* **Task to carry out**
The response must match the data below exactly, line for line.

[[ The data, beginning ]]

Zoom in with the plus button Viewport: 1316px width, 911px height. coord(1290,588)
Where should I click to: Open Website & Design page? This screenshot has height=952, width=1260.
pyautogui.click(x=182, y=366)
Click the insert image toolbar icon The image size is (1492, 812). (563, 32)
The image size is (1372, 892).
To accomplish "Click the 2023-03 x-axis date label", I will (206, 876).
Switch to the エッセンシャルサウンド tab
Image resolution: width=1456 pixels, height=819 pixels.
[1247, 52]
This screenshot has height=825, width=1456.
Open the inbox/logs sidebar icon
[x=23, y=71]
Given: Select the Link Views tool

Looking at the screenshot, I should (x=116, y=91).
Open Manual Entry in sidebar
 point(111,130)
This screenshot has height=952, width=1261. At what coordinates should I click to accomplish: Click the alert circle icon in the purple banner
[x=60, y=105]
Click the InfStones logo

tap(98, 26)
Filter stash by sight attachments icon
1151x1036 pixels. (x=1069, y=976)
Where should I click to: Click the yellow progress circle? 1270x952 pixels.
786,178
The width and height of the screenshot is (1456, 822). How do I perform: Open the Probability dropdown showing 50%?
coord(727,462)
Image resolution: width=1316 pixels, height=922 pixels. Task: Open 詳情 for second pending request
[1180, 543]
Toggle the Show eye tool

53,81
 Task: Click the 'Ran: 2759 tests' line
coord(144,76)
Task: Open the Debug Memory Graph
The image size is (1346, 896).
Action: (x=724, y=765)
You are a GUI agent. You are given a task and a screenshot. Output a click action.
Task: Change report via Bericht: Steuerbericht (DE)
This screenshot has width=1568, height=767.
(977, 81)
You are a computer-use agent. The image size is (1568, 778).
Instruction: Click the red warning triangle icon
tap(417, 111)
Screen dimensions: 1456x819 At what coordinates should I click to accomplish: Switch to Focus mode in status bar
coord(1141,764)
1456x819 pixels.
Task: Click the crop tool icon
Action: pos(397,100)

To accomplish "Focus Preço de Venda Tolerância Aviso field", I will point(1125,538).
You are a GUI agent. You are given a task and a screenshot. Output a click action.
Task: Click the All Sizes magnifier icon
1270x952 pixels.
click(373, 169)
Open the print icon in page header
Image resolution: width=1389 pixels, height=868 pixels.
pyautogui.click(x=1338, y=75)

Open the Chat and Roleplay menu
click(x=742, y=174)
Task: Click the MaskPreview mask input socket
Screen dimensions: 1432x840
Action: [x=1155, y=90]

[[ The data, end ]]

* **Result below**
Zoom in with the plus button Viewport: 1316px width, 911px height. coord(1290,588)
Where should I click to: Open Website & Design page? This screenshot has height=952, width=1260.
pyautogui.click(x=182, y=366)
Click the insert image toolbar icon The image size is (1492, 812). (563, 32)
The image size is (1372, 892).
To accomplish "Click the 2023-03 x-axis date label", I will (206, 876).
Switch to the エッセンシャルサウンド tab
Image resolution: width=1456 pixels, height=819 pixels.
[1247, 52]
This screenshot has height=825, width=1456.
Open the inbox/logs sidebar icon
[x=23, y=71]
Given: Select the Link Views tool

Looking at the screenshot, I should (x=116, y=91).
Open Manual Entry in sidebar
 point(111,130)
This screenshot has height=952, width=1261. At what coordinates should I click to accomplish: Click the alert circle icon in the purple banner
[x=60, y=105]
Click the InfStones logo

tap(98, 26)
Filter stash by sight attachments icon
1151x1036 pixels. (x=1069, y=976)
Where should I click to: Click the yellow progress circle? 1270x952 pixels.
786,178
The width and height of the screenshot is (1456, 822). How do I perform: Open the Probability dropdown showing 50%?
coord(727,462)
Image resolution: width=1316 pixels, height=922 pixels. Task: Open 詳情 for second pending request
[1180, 543]
Toggle the Show eye tool

53,81
 Task: Click the 'Ran: 2759 tests' line
coord(144,76)
Task: Open the Debug Memory Graph
The image size is (1346, 896).
Action: (x=724, y=765)
You are a GUI agent. You are given a task and a screenshot. Output a click action.
Task: Change report via Bericht: Steuerbericht (DE)
This screenshot has width=1568, height=767.
(977, 81)
You are a computer-use agent. The image size is (1568, 778).
Instruction: Click the red warning triangle icon
tap(417, 111)
Screen dimensions: 1456x819 At what coordinates should I click to accomplish: Switch to Focus mode in status bar
coord(1141,764)
1456x819 pixels.
Task: Click the crop tool icon
Action: pos(397,100)

To accomplish "Focus Preço de Venda Tolerância Aviso field", I will point(1125,538).
You are a GUI agent. You are given a task and a screenshot. Output a click action.
Task: Click the All Sizes magnifier icon
1270x952 pixels.
click(373, 169)
Open the print icon in page header
Image resolution: width=1389 pixels, height=868 pixels.
pyautogui.click(x=1338, y=75)

Open the Chat and Roleplay menu
click(x=742, y=174)
Task: Click the MaskPreview mask input socket
Screen dimensions: 1432x840
Action: [x=1155, y=90]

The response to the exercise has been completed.